Передо мной появилось испуганное лицо Ушастой. Дриада прикрыла своими маленькими ладошками рот, словно сдерживая какие-то слова. Мы встретились с ней глазами. «Только выживи!» — послышалось мне тихое журчание ручейка, донёсшееся из изумрудной пучины. Мгновение — и лицо исчезло. Показалось, наверное…
Я ещё раз осмотрелся. Слева от меня стоял верный Агееч, как и я, сжимавший в руках арбалет. Справа мрачным, но надёжным утёсом, занял своё место Полусотник. Дальше, скаля зубы, ярились полуобернувшиеся волколаки, сжимая в лапах здоровенные секиры. За их спинами, с побелевшим, но решительным лицом совсем ещё молоденький страж-возница, обычный хуман со щитом и копьём. Позади нас на облучке Джок и Гнак, — совсем ещё молодые парнишки, отправившиеся в пустошь, чтобы стать мужчинами. В своём гнезде на крыше фургона — крутил головой Миклуш, сосредоточено исполняя приказ, что он должен увидеть тварь первым.
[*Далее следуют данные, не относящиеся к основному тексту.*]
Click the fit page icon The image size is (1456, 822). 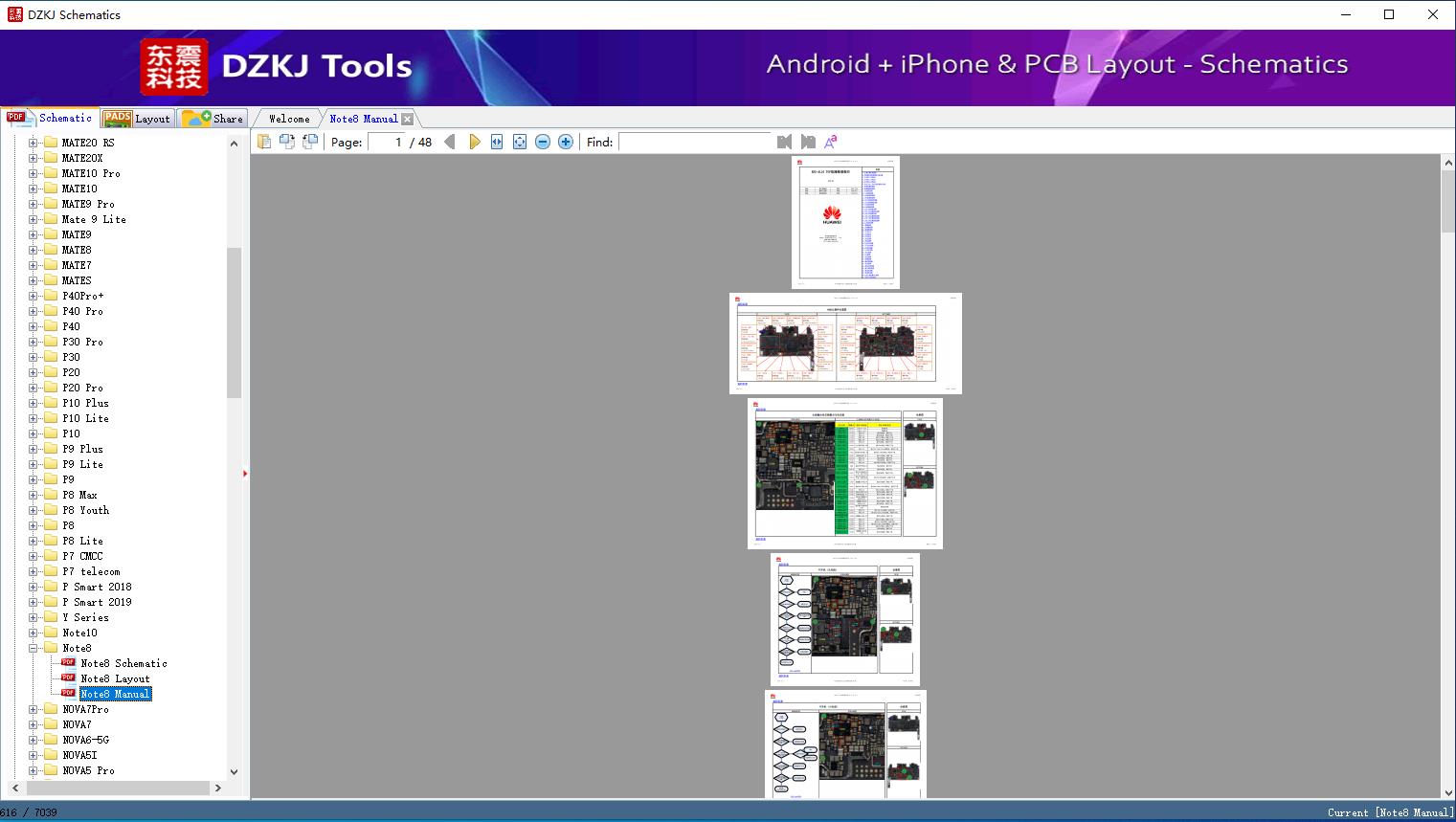[x=520, y=142]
Мой непослушный сын…
Тут мне показалось, что на крыше дома старосты я краем глаза заметил какое-то движение, но сколько ни всматривался в густеющие сумерки, ничего не увидел.
— Уау-у-у-у! — воздух буквально разорвало от обрушившегося воя.
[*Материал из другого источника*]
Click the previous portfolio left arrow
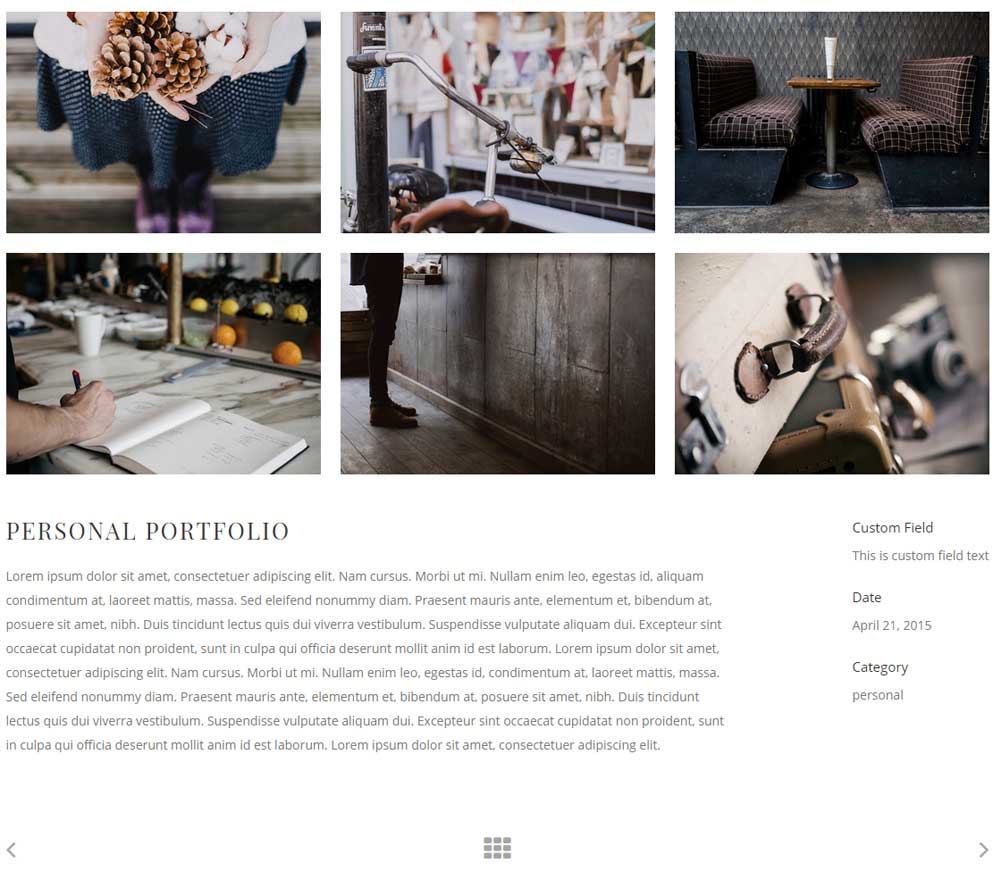 click(11, 849)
— Повеселимся, бродяги! — заорал я, прогоняя все сомнения прочь.
— Да-а! — рёв восьми глоток был мне ответом.
Глава 24
Интерлюдия 4
Деревня Мокрый нос, край крыши дома старосты.
— Он, что меня заметил? — по давней привычке, выработанной десятилетиями одиночества, пробормотал разумный, одетый с виду в простой дорожный плащ. И лишь немногие знающие, могли бы назвать его истинную цену, во много раз превосходящую стоимость того же баронства Вестар, со всеми его подданными и недрами. Разумный стоял на краю крыши дома старосты, будучи полностью уверенным, что не видим и не слышим для любого разумного в округе.